The union surveyed its members in 2017 to identify weaknesses in the system. The results were stark, yet unsurprising. People working in behavioral health are too often thrust into an unsustainable profession: high caseloads and intense emotional work, coupled with low wages and few opportunities for advancement or continued education.
“While they’re mission-driven, they don’t have the funding to live,” Chamberlain said. “People burn out after two years.”
The Oregon Legislature could offer some relief. House Bill 3279 would ensure parity among providers of addiction services and mental health treatment. Currently, addiction service providers are paid less than mental health providers.
Workforce issues are particularly challenging for providers of color, said Ebony Clarke, appointed last week as director of the County’s Mental Health and Addiction Services Division. Hiring a diverse staff and delivering culturally responsive services is doubly challenging in a system created largely by white people in a largely white region.
“We have to ask, who created the policies,” she said. “Why do we think we can create a system that meets the needs of communities of color when there are no people of color in the room?”
Without diverse, culturally aware leadership, Clarke said, supporting and retaining a diverse staff is impossible. And agencies, in turn, lack credibility in communities of color.
When staff of color aren’t passing their employment probation periods, Clarke said, “oftentimes organizations say the issue is the person of color, when the issue is the white manager or supervisor who doesn’t know how to support a person of color.”

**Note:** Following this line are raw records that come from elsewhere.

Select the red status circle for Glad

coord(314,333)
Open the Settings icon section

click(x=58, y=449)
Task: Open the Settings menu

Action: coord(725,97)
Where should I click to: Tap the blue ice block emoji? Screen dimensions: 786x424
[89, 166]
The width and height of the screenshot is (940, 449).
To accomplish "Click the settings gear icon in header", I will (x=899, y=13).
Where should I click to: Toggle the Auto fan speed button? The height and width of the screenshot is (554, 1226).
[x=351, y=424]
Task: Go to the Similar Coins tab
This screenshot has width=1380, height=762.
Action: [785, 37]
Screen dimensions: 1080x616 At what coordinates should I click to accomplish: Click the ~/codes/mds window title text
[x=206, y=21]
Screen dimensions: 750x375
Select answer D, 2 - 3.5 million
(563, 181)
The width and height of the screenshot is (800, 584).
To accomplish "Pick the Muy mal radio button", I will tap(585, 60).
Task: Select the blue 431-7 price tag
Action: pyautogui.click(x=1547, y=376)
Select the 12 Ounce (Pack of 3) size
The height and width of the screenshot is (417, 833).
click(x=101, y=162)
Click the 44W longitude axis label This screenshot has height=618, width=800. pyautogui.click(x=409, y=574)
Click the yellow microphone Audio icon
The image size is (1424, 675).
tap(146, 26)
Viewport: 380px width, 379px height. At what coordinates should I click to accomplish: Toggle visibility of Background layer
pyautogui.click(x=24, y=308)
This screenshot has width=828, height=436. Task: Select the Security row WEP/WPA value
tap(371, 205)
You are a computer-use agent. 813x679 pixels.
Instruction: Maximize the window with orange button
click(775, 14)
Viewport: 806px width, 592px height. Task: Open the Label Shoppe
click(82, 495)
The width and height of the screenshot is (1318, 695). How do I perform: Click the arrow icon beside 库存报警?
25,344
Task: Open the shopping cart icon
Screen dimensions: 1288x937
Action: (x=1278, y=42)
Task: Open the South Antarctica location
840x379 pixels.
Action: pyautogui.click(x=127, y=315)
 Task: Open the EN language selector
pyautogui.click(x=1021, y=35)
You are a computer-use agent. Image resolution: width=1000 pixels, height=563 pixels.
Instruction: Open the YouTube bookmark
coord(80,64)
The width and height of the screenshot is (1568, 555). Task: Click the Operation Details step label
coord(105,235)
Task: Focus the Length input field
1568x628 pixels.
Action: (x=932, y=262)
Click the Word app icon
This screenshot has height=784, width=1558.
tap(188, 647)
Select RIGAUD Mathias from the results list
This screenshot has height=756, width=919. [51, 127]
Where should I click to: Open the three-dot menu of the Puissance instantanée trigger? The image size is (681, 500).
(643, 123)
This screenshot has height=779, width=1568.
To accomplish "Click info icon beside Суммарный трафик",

Instead of assigning mentors to help people of color navigate a white system, Clarke said, agencies should train white managers on how to support a diverse staff.
In her new role as division director, working with newly appointed Health Department Director Patricia Charles-Heathers, she’s poised to test the waters.
“We are in a time of opportunity,” Clarke said. “We have this opportunity to ride the wave of transformation.”
Commissioner Meieran campaigned on mental health reform when she ran for the Multnomah County Board of Commissioners. In her first two years as Commissioner for District 1, she spearheaded a review of the mental health and addiction services system, culminating in the 2018 report that lists more than 70 recommendations for change.
Topping that list is the need for a shared vision.
“We’re working on programs without looking at what our overall system of care should look like,” she said.
Other panelists agreed.
“There was a point in Commission Meieran’s system analysis that caught my eye. A comment that said organizations serving people with mental health concerns are ‘frenemies,’” said Dr. Jeffrey Eisen, chief medical officer for Cascadia Behavioral Healthcare. “There’s a culture of competitiveness and a lack of friendliness. In an underfunded system, agencies are competing for funds.
“But what we’re doing is much bigger than any one organization. This is in need of change. The true test of leadership is the ability to take your hat off and consider the bigger, broader needs of the population we collectively serve.”
Eisen and others will have that opportunity in the coming months as Meieran’s office launches the next phase of the mental health system analysis. The office will call on community and government partners, along with peer advocates, to prioritize needed changes. And that will begin with a shared vision that can be translated into action.
Peer advocate Fitts said he looked forward to seeing that action, and he encouraged the public to hold government accountable.
“Remember, none of these people are responsible for the system they inherited,” he said, gesturing to the panel. “But they are the future architects of the system we hope to have five or 10 years from now.”